In the fights with western Indians, the U.S. Army was able to employ artillery very rarely, for the simple reason that the Indians refused to concentrate or stay put long enough for it to be used … The narrowness of the conditions under which artillery is genuinely lethal were well observed by a party of Sioux visiting Washington, D.C. in 1870. To emphasize the White Father’s might, government officials took them to see a huge coastal artillery gun firing into the Potomoc. The Sioux were unimpressed: it was a monstrous weapon, all right, but "nobody with any brains would sit on his pony in front of it."
—Lawrence H. Keeley, War Before Civilization
In November, 16 M1-A1 Abrams tanks were brought to Helmand Province. Now, the Afghan National Army has asked for armored personnel carriers--and according to President Hamid Karzai, they’re getting them
But heavy weapons are not going to help us or the ANA win the war. In fact, they are more likely to accelerate the losing of the battle with the Taliban. American officers training the ANA whom I’ve spoken with in the course of seven embeds in Afghanistan all but unanimously think that the ANA ought to be a light, maneuverable force like the enemy it faces. Rather than tanks or APCs, they need light all-terrrain vehicles that can go up the almost ubiquitous rugged mountains of the region.

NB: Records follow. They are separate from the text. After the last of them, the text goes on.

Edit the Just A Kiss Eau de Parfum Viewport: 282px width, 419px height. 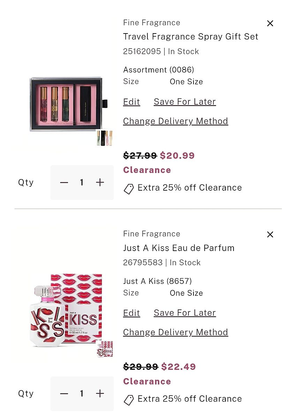tap(131, 313)
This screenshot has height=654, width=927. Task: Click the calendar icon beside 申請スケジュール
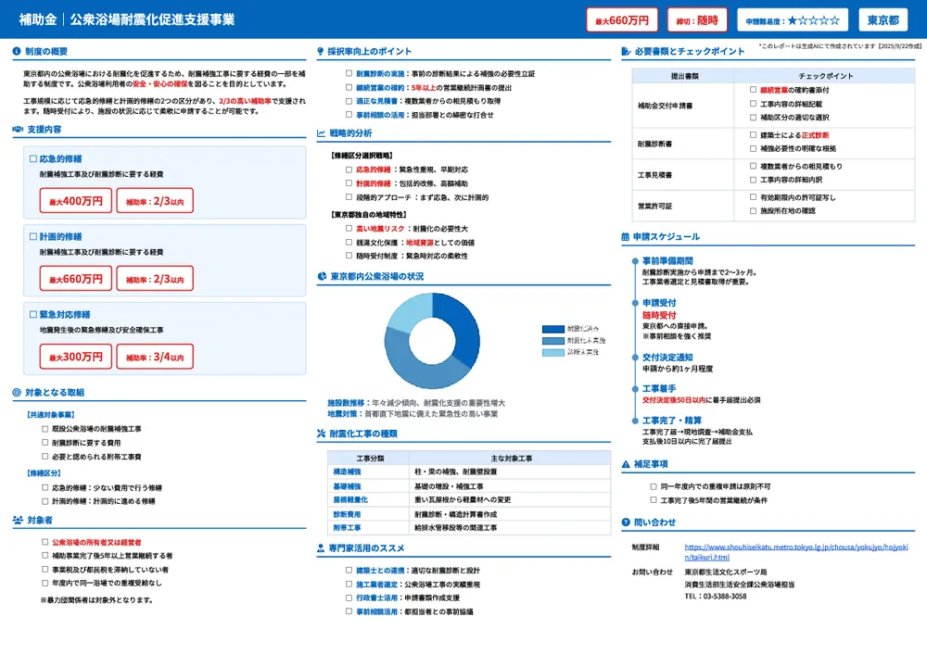pyautogui.click(x=624, y=237)
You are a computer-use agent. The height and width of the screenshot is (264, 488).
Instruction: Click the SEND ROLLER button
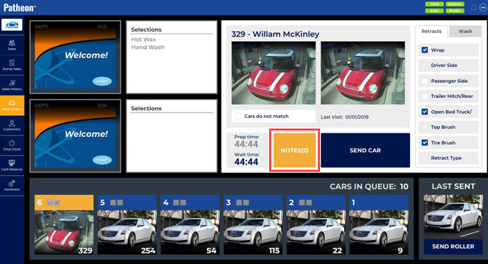click(x=453, y=247)
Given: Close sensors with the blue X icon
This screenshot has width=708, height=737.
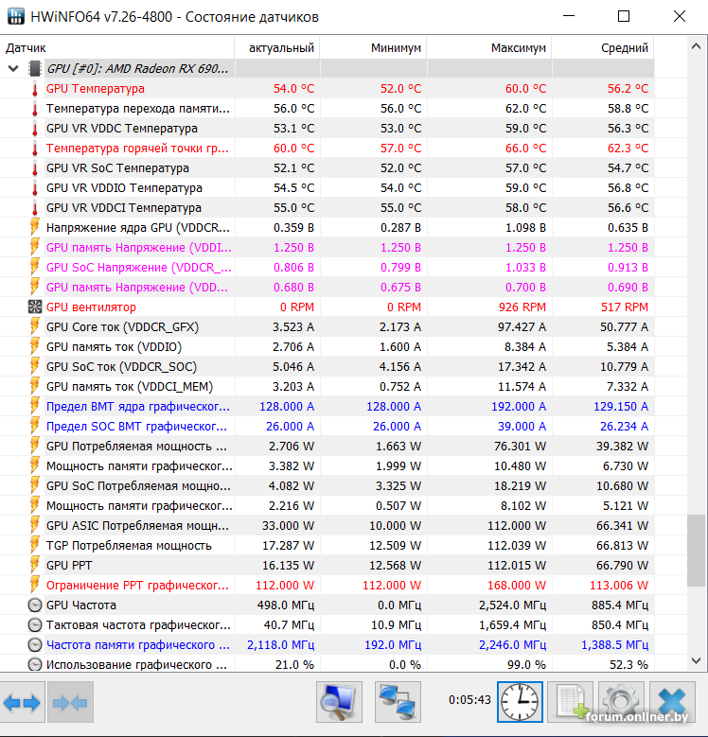Looking at the screenshot, I should pos(673,702).
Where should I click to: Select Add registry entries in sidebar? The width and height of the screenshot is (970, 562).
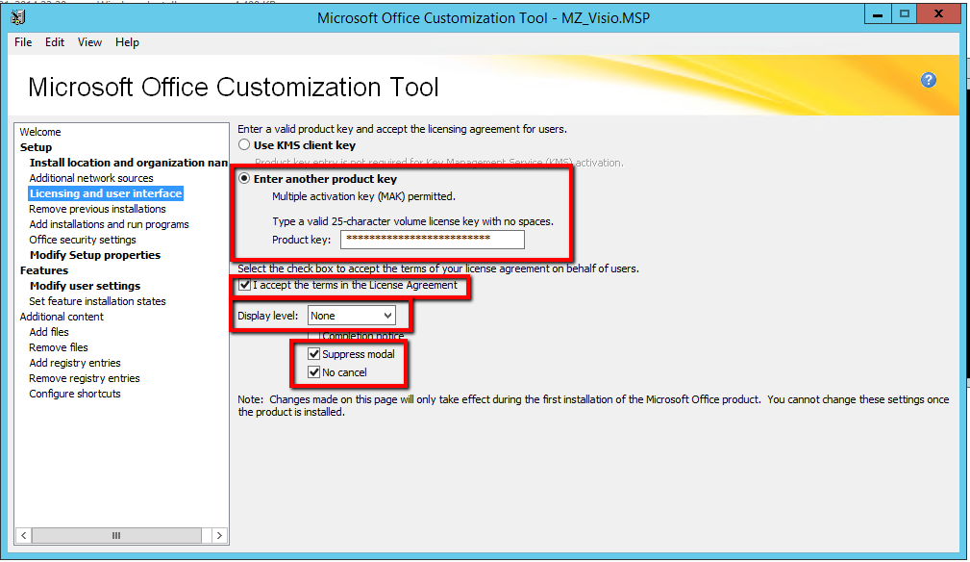74,363

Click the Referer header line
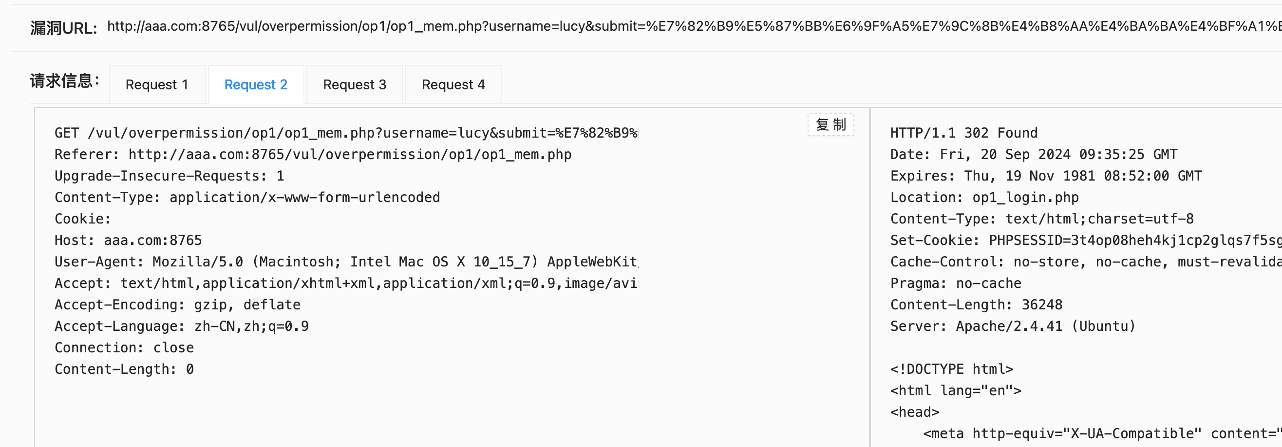313,154
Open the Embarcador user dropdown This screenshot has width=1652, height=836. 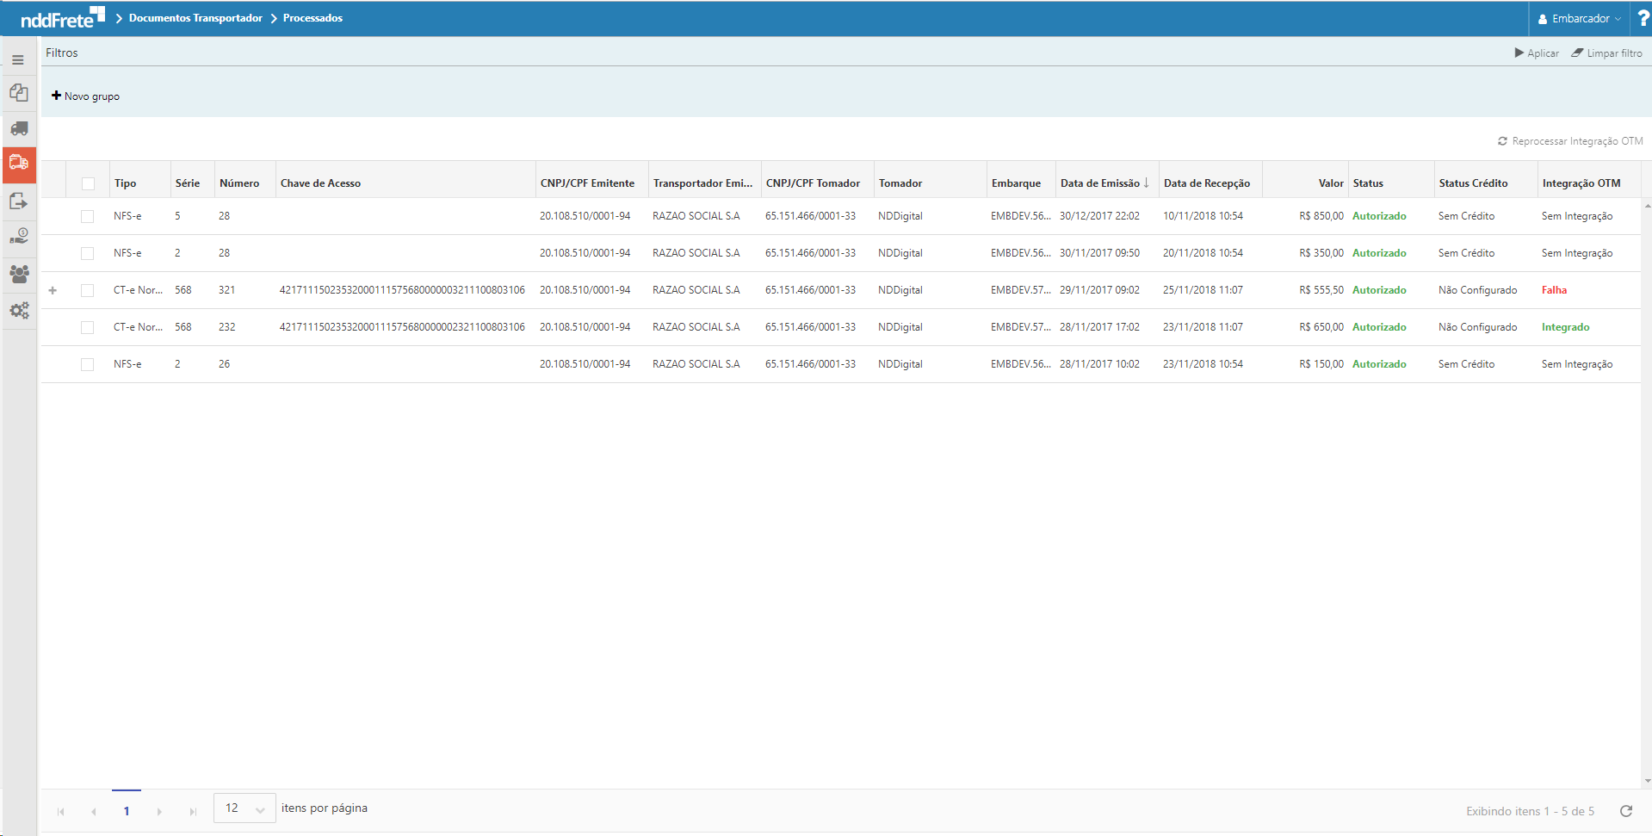click(x=1580, y=18)
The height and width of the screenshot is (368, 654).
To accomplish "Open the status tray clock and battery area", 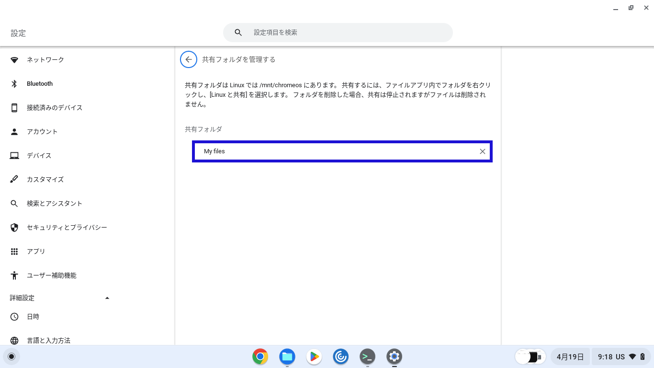I will click(618, 357).
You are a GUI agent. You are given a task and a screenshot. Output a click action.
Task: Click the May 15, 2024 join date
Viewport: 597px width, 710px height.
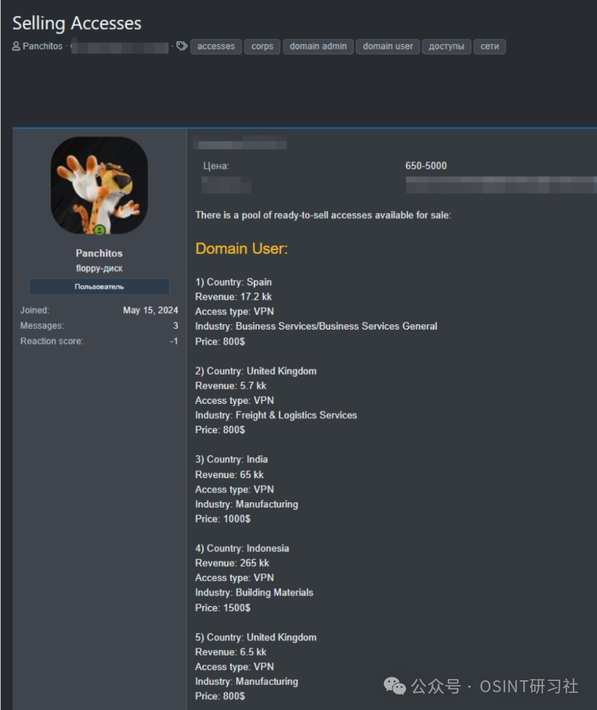pyautogui.click(x=150, y=310)
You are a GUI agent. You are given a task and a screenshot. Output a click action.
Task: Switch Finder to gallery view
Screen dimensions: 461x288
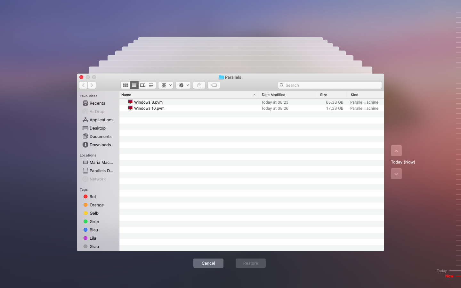click(x=151, y=85)
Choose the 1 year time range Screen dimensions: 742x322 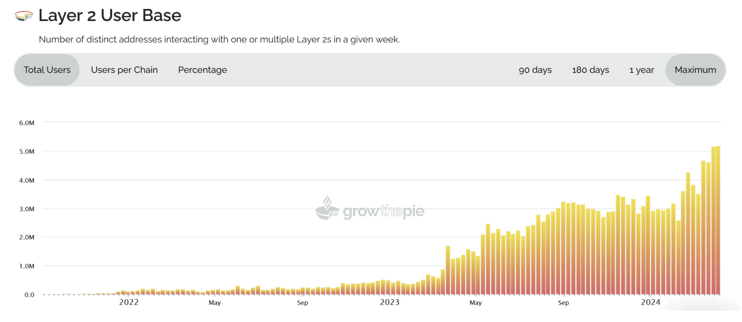click(x=642, y=70)
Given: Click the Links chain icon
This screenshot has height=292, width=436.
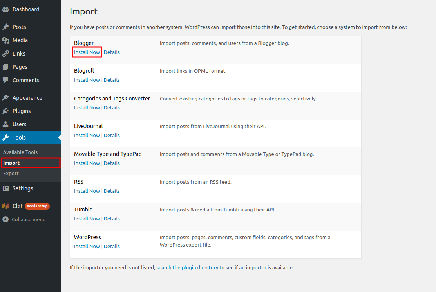Looking at the screenshot, I should tap(6, 53).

It’s bad enough that American troops are all but imprisoned in their MRAPs and other large, cumbersome vehicles that break in rough terrain. If the ANA follows our lead, they will face our problems: vulnerable to mines, confined to level terrain, lacking in situational awareness and access to the local population.
One of the young officers I’ve come to know through embeds in Khost and Zabul, Major Derrick Hernandez, has experience working with the Afghan police and army in both provinces. He comments,
We need to be careful on how we train and shape the Afghan Security forces. We need to ensure that we are leaving the Afghans with a sustainable military and police force. If we create a mirror image of our Infantry units, then our weaknesses (IEDs, VBIEDs, an isolated populace that allows the enemy to move undetected, predictable patterns, etc) will ultimately become the Afghan Security Forces’ weaknesses. The Afghans’ strengths are their mobility, they can drive with Ford Rangers and motorcycles exactly where the Taliban stage and operate out of, they are not as confined to roads as the US Army.
Supposedly the 68-ton Abrams tanks will be used to provide overwatch for American ground troops--they have a 12,000-foot range for their 120 mm guns--as well as to destroy houses packed with explosives by insurgents. At 26 feet long and 12 feet wide, the Abrams can only be used on Afghanistan’s plains and deserts, and it is being employed by the Marines in Helmand because the terrain is appropriate. But apart from the psychological effect of tanks on the Afghan people, there is a very real issue of what the Abrams’ deployment says about the war. The point was to avoid getting into a situation where we are "killing our way out of a counterinsurgency." There were no tanks in Afghanistan in 2003, when I was able to travel alone on local buses across broad stretches of Afghanistan that are now deemed unsafe.
The embrace of heavy, Fulda Gap–style armaments at this stage in the war is a sign of conceptual exhaustion. We can and must do better.